Items from a dataset
[BEGIN]

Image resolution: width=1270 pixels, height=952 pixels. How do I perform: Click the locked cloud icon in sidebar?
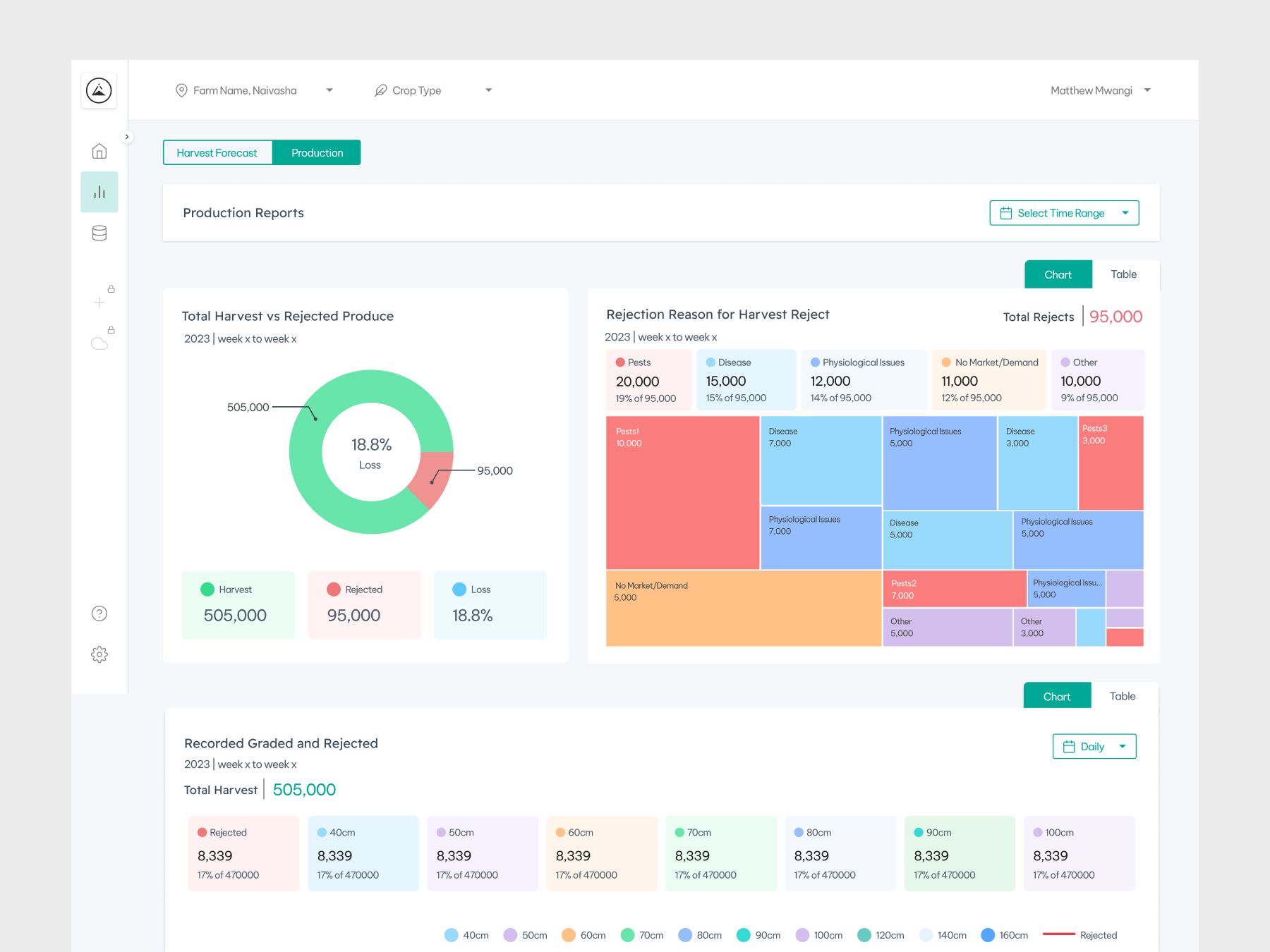[99, 343]
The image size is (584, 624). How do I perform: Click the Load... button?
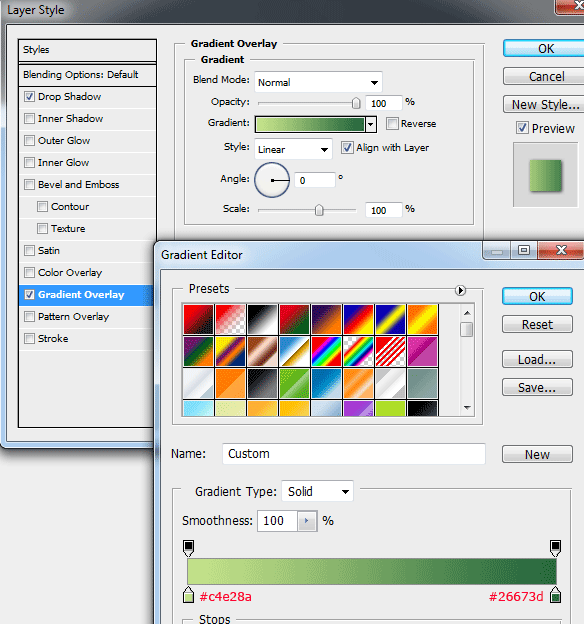click(x=537, y=359)
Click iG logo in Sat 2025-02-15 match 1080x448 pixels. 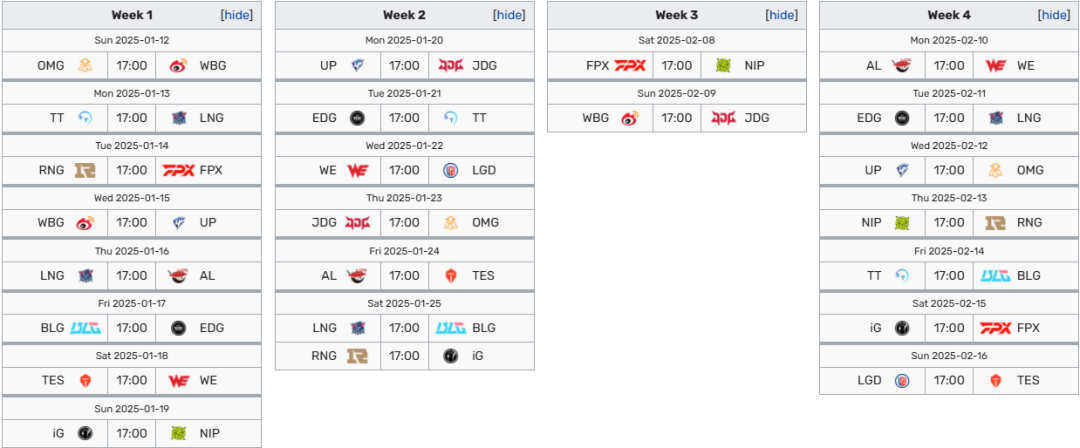pyautogui.click(x=902, y=327)
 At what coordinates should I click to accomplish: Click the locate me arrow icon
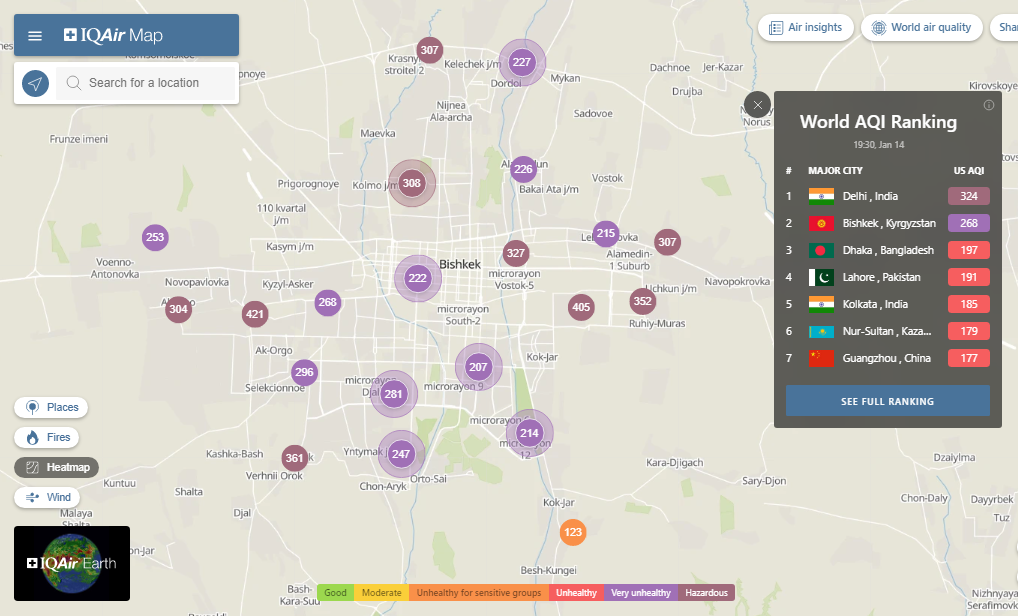(x=35, y=83)
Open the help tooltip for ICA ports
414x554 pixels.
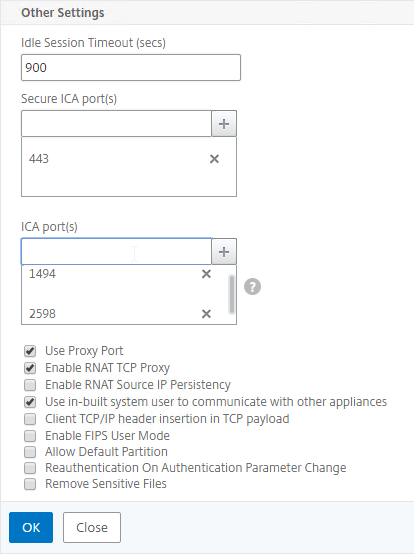(x=253, y=287)
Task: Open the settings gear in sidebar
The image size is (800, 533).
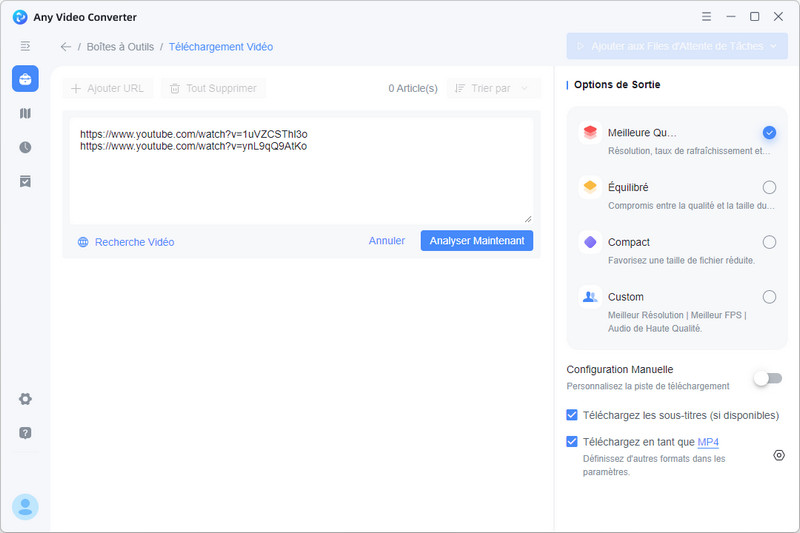Action: 25,399
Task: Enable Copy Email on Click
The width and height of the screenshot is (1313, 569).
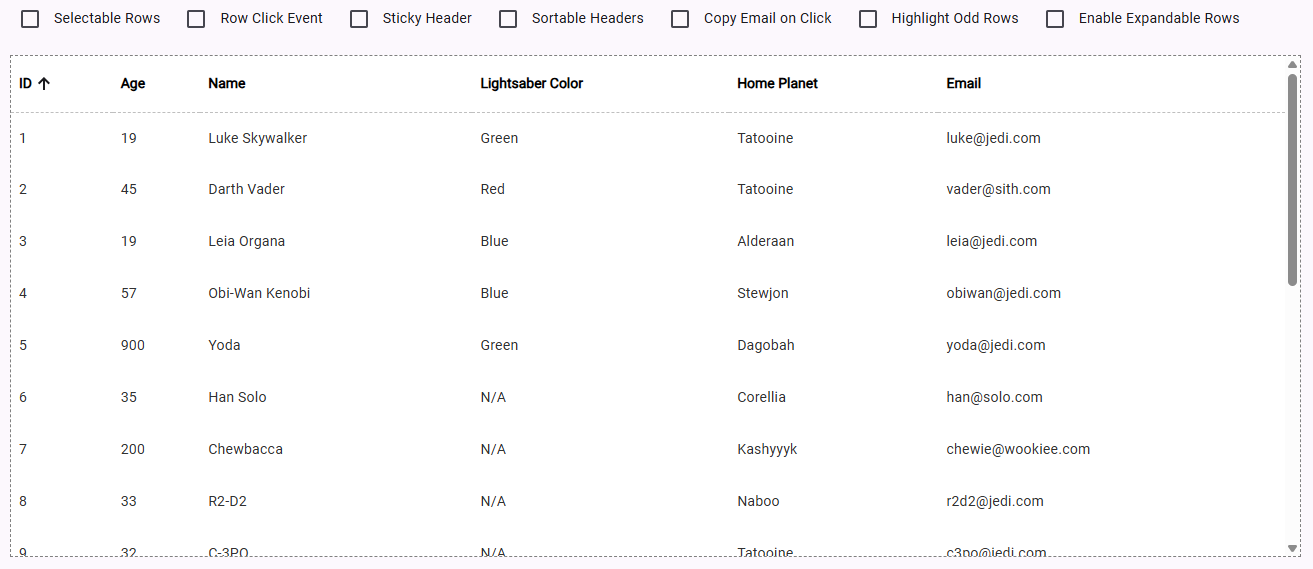Action: click(680, 19)
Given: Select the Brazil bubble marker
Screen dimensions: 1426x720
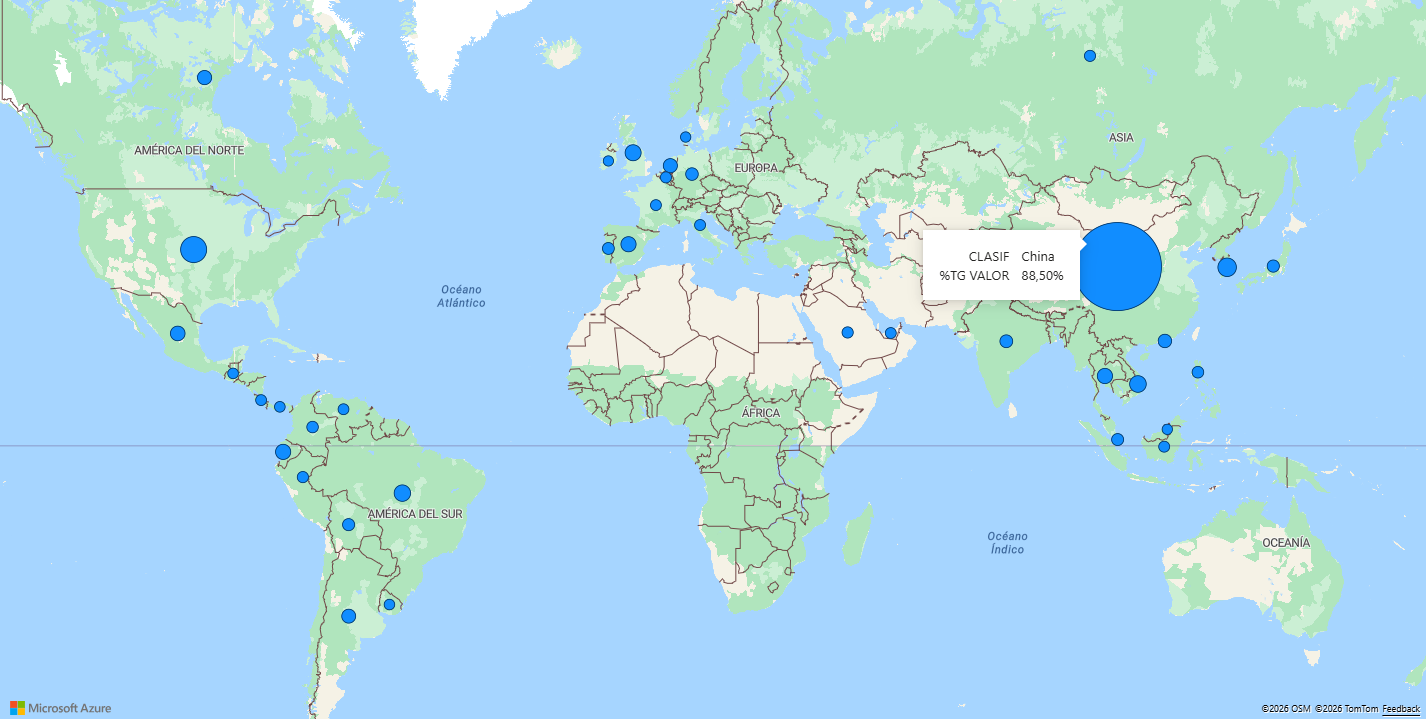Looking at the screenshot, I should (x=402, y=493).
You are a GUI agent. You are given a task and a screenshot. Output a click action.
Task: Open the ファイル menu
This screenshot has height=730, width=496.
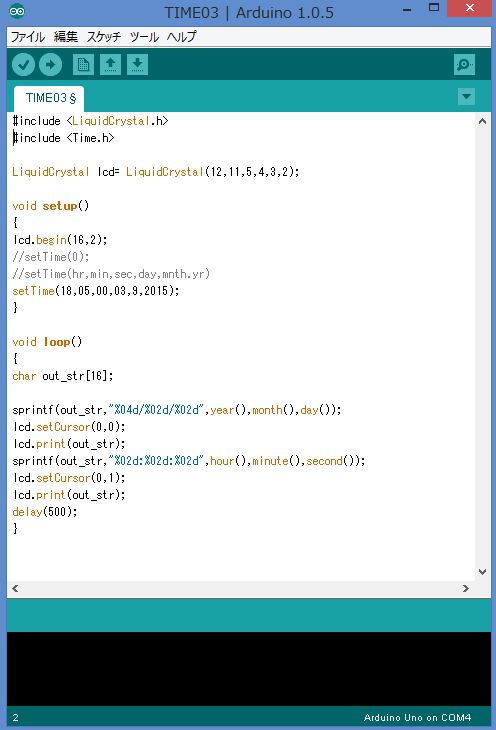(x=27, y=37)
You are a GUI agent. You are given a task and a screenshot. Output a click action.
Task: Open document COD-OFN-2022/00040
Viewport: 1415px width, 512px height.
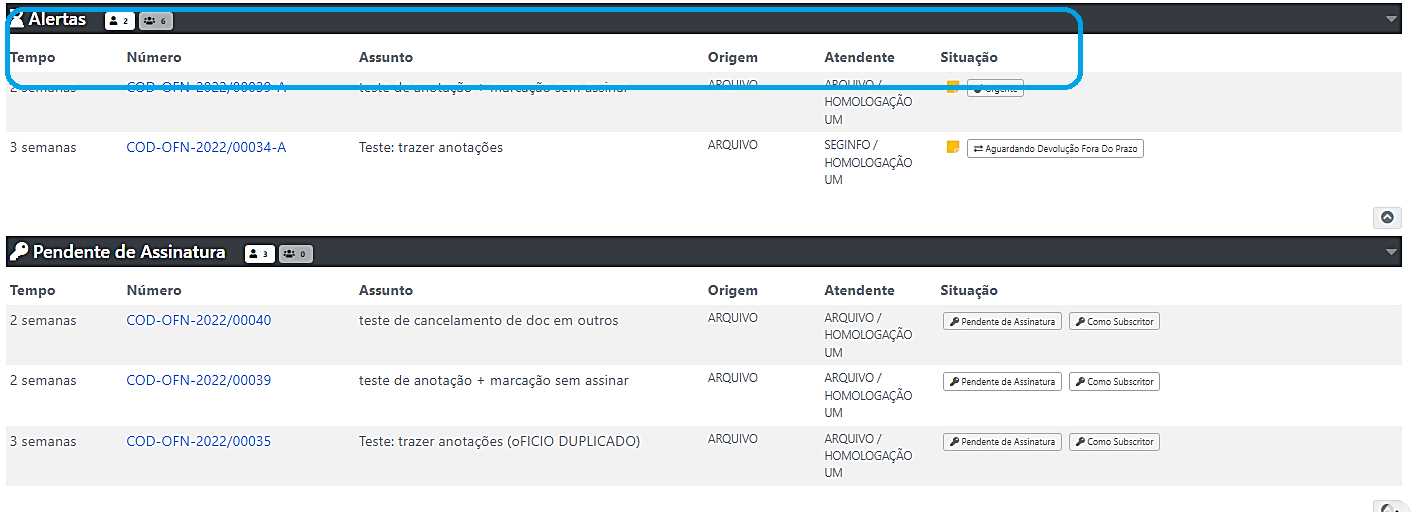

[END]

Copy out the stretch of the listing from the line containing "Open the help tooltip for ICA ports" through the line containing "Looking at the", with the pictures left out.

** Task result **
Open the help tooltip for ICA ports
414x554 pixels.
(x=253, y=287)
Task: Open the settings gear in sidebar
The image size is (800, 533).
Action: 25,399
Task: Enable Copy Email on Click
The width and height of the screenshot is (1313, 569).
Action: click(680, 19)
Given: Select the Brazil bubble marker
Screen dimensions: 1426x720
Looking at the screenshot, I should (x=402, y=493).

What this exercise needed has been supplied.